Reproduce verbatim, line by line, everything from the line containing "Task: Click 最差连续6月回报 label" to the last line of the listing below; add nothing.
%%
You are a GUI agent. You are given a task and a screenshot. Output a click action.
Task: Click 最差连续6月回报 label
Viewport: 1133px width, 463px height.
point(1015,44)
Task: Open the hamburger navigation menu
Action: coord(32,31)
%%
▶ [Result of the task]
Task: Click 最差连续6月回报 label
Viewport: 1133px width, 463px height.
point(1015,44)
Task: Open the hamburger navigation menu
Action: coord(32,31)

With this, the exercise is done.